_WHAT THE EXERCISE ASKS_
Please copy out the rows below word for word, from the first line through the line that contains "[x=430, y=127]", including both of those lines.

_RECORDS SHOWN_
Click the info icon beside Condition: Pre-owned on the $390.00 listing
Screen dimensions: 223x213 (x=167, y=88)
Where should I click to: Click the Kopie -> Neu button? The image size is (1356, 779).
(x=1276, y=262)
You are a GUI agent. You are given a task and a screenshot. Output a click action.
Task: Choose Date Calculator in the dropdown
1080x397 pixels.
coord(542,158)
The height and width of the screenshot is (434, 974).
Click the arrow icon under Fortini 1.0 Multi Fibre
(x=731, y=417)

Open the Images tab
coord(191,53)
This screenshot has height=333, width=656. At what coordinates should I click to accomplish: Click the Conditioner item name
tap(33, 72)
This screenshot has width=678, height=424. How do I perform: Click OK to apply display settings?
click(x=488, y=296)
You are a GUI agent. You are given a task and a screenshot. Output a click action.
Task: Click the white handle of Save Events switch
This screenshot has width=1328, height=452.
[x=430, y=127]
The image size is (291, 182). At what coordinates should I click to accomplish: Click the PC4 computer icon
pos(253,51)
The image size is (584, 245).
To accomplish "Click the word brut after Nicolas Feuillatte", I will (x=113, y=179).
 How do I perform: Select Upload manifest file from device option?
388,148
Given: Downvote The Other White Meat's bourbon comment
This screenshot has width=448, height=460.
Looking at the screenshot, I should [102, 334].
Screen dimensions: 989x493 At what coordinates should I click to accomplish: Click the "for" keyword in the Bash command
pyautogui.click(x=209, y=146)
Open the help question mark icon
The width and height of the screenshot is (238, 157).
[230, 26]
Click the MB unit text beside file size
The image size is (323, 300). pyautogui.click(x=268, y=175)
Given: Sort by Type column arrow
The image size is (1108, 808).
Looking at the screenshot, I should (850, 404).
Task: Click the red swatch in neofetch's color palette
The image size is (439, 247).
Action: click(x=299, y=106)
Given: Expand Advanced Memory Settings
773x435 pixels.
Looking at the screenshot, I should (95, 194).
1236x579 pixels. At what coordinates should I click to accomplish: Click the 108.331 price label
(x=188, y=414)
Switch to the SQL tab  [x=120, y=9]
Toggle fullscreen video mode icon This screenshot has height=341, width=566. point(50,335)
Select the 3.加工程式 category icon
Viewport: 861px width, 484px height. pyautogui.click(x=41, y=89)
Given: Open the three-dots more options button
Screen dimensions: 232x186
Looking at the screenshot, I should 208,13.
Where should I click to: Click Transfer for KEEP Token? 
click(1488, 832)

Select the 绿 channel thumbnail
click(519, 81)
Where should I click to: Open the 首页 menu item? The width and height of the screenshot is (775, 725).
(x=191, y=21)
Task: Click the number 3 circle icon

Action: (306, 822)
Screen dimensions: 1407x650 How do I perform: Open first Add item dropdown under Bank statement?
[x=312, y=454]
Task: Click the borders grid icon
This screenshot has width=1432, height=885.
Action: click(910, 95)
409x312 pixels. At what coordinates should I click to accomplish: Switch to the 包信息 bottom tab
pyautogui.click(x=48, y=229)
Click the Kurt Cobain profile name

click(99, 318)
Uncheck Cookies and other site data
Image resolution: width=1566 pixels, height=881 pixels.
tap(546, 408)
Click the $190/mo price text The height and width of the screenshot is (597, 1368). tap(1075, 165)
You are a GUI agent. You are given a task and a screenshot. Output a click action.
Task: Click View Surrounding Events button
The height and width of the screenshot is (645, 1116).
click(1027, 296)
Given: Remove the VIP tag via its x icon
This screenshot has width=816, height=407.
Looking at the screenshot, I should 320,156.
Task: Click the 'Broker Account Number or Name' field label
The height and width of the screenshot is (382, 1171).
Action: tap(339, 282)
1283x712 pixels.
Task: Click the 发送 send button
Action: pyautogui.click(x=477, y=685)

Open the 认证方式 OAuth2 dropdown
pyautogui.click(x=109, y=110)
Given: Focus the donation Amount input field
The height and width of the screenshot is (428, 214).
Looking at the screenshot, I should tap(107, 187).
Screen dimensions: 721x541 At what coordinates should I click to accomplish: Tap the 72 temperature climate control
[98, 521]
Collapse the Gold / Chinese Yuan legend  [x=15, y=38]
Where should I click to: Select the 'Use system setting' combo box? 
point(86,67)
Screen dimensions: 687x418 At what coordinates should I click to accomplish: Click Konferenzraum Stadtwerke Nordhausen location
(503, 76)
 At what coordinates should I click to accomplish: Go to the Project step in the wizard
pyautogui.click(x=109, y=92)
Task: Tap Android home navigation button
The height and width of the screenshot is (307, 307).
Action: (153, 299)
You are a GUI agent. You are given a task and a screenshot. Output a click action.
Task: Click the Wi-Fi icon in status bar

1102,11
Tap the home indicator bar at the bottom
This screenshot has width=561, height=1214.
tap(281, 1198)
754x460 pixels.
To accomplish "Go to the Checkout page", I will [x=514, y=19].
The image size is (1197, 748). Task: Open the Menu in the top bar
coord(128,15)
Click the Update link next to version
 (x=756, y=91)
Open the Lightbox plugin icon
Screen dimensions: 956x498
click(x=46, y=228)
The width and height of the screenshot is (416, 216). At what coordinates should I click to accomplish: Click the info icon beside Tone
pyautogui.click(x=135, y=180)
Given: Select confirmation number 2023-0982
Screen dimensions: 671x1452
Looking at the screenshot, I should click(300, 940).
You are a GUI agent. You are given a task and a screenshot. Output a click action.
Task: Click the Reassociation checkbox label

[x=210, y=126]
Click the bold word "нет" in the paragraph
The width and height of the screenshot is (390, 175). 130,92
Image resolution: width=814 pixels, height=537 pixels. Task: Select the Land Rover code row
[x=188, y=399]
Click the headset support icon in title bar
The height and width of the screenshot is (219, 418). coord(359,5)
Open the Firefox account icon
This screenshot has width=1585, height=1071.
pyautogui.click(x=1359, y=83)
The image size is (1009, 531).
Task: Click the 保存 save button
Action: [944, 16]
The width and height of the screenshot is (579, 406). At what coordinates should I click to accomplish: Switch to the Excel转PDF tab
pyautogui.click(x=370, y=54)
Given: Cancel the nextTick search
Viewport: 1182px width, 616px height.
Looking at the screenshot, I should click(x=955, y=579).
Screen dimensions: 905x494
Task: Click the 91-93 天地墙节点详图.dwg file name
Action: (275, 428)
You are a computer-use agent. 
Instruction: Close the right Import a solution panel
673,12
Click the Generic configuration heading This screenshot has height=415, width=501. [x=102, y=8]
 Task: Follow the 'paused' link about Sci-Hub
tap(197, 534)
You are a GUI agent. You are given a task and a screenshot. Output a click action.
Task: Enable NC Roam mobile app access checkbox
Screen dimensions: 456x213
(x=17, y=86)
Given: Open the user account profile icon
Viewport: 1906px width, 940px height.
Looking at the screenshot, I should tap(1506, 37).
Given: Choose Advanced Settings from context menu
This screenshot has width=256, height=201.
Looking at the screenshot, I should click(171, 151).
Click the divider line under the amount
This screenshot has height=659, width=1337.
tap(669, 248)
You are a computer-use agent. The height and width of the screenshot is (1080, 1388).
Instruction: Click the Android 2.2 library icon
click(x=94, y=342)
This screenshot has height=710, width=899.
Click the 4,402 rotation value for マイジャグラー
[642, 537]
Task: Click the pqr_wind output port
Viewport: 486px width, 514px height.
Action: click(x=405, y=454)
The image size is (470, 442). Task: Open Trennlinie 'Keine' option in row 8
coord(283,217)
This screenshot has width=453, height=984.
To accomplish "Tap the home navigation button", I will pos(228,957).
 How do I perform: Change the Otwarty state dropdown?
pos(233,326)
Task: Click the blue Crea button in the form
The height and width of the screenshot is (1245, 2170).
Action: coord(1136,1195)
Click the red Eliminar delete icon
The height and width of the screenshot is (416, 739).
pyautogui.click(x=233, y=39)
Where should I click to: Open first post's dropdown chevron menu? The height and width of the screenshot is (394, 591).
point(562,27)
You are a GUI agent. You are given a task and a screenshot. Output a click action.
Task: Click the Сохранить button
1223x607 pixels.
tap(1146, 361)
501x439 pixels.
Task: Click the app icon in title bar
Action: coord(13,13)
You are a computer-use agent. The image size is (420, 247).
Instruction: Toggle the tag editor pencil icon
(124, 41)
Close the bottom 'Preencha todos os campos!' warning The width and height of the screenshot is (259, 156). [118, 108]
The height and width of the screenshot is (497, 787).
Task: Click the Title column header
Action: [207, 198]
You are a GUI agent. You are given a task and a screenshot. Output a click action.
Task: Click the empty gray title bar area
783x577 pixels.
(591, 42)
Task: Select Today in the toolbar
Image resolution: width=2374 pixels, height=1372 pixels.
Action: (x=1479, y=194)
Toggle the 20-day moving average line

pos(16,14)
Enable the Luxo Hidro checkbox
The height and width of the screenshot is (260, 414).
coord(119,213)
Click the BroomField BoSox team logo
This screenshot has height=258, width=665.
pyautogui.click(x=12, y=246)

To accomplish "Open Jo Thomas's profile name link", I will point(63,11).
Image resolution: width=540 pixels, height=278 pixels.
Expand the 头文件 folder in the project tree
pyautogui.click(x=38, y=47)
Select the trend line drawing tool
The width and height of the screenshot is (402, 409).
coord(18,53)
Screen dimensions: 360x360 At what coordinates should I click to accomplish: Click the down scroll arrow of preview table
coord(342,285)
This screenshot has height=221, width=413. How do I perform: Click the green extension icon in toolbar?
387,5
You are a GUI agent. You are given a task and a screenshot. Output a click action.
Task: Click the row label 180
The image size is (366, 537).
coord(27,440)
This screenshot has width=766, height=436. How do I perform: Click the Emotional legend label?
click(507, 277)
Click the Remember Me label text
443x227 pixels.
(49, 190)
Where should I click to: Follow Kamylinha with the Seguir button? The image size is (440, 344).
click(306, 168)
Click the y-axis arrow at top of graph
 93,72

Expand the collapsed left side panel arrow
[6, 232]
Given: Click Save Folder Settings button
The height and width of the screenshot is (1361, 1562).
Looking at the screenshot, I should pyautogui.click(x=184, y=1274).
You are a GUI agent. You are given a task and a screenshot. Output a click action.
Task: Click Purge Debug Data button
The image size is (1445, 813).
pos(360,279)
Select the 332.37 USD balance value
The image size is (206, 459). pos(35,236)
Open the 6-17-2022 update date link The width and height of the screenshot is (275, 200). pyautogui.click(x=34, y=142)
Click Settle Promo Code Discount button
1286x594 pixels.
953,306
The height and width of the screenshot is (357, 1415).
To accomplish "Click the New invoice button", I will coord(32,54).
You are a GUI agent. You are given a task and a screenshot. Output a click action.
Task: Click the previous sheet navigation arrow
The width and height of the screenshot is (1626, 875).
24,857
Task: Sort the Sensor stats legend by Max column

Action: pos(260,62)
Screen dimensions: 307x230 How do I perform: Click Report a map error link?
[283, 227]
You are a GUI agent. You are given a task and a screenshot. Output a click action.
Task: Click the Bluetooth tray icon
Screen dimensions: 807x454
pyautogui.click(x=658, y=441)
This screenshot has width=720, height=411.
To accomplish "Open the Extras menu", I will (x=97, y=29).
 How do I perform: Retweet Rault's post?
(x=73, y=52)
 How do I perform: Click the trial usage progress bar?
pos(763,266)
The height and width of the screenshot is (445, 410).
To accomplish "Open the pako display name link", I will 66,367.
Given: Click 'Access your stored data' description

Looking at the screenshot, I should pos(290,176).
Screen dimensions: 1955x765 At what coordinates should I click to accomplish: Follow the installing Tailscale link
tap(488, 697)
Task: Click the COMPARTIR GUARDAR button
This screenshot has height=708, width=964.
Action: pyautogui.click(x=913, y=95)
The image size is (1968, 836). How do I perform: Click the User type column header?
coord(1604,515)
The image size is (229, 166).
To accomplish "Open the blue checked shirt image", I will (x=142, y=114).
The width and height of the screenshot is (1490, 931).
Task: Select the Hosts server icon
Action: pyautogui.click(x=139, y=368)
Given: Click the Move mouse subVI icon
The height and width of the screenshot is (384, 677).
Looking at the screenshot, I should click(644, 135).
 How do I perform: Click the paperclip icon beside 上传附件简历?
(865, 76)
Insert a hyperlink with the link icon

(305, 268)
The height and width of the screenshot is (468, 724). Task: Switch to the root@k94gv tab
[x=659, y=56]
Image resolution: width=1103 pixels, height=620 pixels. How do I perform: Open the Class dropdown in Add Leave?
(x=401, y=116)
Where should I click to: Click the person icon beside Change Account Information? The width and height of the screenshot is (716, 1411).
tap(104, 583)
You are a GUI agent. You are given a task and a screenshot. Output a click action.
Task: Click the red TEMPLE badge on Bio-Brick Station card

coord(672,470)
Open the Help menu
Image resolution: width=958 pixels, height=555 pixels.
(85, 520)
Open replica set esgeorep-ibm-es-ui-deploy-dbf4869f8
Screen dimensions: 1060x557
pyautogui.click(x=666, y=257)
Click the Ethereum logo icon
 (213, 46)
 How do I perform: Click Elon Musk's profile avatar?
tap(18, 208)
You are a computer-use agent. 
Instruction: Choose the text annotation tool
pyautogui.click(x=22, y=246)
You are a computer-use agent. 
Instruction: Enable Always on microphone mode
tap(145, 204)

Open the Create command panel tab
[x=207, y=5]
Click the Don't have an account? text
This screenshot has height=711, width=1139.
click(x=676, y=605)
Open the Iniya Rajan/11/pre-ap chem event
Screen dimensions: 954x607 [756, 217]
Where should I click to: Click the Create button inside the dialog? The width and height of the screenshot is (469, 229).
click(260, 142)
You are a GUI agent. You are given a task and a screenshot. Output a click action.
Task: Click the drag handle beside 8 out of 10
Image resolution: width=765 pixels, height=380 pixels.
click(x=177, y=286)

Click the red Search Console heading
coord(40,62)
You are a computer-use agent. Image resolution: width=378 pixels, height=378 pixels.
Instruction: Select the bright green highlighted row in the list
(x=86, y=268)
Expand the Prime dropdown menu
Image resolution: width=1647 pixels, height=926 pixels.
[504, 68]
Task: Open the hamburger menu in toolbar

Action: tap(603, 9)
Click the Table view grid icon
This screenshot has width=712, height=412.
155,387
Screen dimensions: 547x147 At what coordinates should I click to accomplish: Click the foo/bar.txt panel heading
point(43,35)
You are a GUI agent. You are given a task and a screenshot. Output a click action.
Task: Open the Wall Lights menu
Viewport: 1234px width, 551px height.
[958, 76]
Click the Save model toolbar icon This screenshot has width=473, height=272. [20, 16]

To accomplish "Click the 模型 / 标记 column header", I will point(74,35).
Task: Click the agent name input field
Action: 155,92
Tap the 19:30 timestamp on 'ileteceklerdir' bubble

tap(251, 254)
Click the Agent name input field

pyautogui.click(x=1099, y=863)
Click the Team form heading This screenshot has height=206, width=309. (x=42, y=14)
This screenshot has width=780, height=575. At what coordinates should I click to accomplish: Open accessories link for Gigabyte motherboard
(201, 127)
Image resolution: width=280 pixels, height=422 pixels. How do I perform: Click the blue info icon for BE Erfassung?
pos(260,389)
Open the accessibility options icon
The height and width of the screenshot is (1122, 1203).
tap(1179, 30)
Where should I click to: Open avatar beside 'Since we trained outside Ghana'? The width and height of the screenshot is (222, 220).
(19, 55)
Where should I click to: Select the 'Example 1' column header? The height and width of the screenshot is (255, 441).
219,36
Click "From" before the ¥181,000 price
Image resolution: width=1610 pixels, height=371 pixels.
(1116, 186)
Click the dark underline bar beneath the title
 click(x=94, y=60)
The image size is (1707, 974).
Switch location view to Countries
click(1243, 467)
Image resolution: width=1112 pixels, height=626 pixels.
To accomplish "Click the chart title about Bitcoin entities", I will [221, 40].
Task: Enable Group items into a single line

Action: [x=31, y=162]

_TASK RESPONSE_
Click the info icon beside Condition: Pre-owned on the $390.00 listing
Screen dimensions: 223x213 (x=167, y=88)
Where should I click to: Click the Kopie -> Neu button? The image size is (1356, 779).
(x=1276, y=262)
You are a GUI agent. You are given a task and a screenshot. Output a click action.
Task: Choose Date Calculator in the dropdown
1080x397 pixels.
coord(542,158)
The height and width of the screenshot is (434, 974).
Click the arrow icon under Fortini 1.0 Multi Fibre
(x=731, y=417)

Open the Images tab
coord(191,53)
This screenshot has height=333, width=656. At what coordinates should I click to accomplish: Click the Conditioner item name
tap(33, 72)
This screenshot has width=678, height=424. How do I perform: Click OK to apply display settings?
click(x=488, y=296)
You are a GUI agent. You are given a task and a screenshot. Output a click action.
Task: Click the white handle of Save Events switch
This screenshot has width=1328, height=452.
[x=430, y=127]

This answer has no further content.